Investment Association: Remuneration issues to consider for 2018 AGMs
In November 2017, the Investment Association wrote to chairs of remuneration committees outlining key changes to their updated Principles of Remuneration and highlighting items of focus for their members in the 2018 AGM season.
Issues to be considered for 2018 AGMs include the following:
- Levels of remuneration – It is hoped all companies will follow the approach of some large companies who have reduced potential variable remuneration rewards and limited overall pay in renewing their remuneration policies in 2017. Increases to variable remuneration maximums in revised remuneration policies, salary increases and “automatic” inflationary salary increases are matters of concern. Disclosure of pay ratios between the CEO and median or average employee and between the CEO and executive team are welcomed. Contribution rates to pensions for executive directors should be at the same level as for the general workforce.

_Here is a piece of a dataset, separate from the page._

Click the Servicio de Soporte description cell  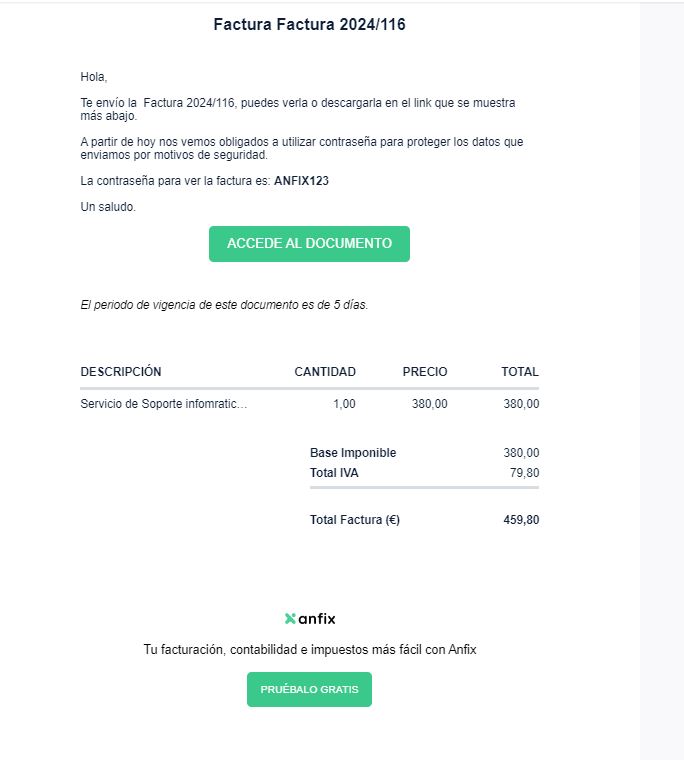[x=164, y=404]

- Remuneration structures – The letter notes the move by some companies to restricted shares and states that growing numbers of shareholders will support this for the right company, in the right circumstances. However, new remuneration structures should not be proposed only when the current structure is not paying out to the executive directors and remuneration committees are urged to adopt a remuneration structure which is most appropriate for the company and the implementation of its business strategy.
- Shareholder consultation – The letter notes the consultation process could be improved in some cases. Where companies withdraw resolutions prior to the AGM, they should conduct a full analysis of shareholder feedback and consult further before resubmitting their remuneration policies.

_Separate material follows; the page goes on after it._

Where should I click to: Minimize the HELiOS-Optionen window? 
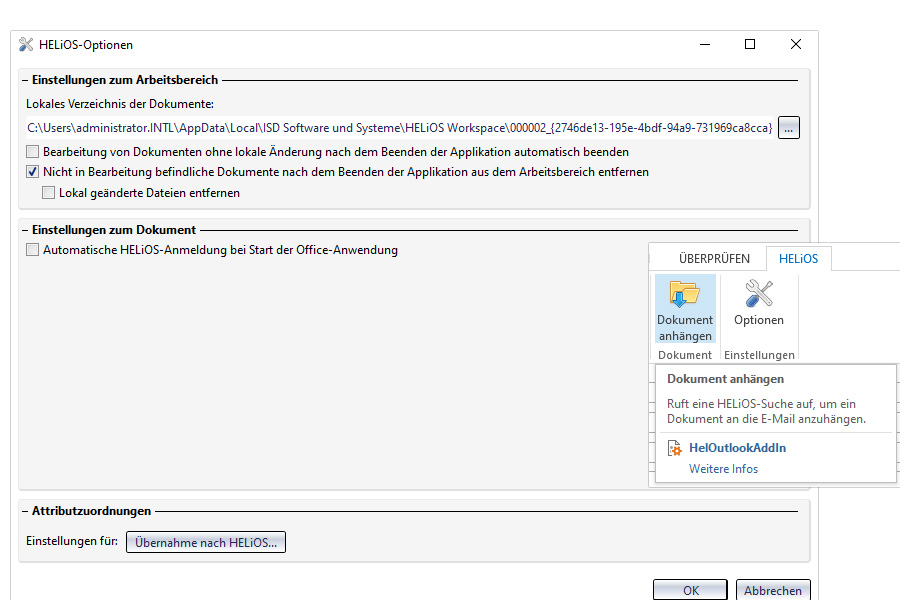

- Pay for performance – Robust transparency on targets and structures is required so that the link between remuneration and company performance can be clearly seen. Full disclosure of all performance targets is needed, either through disclosure at the time of the award or within 12 months where there is commercial sensitivity. Where adjusted metrics for executive remuneration are used, an explanation of why this is appropriate should be given and a breakdown of how the remuneration target has been adjusted from the headline key performance indicator should be provided. A thorough explanation as to why personal and strategic performance targets have paid out should be provided and IVIS will Amber Top reports where insufficient information on non-financial targets is provided.
- Accountability of remuneration committee chairs – The letter notes the different approaches investors are taking in their voting policies in relation to the re-election of directors based on decisions made by the remuneration committee.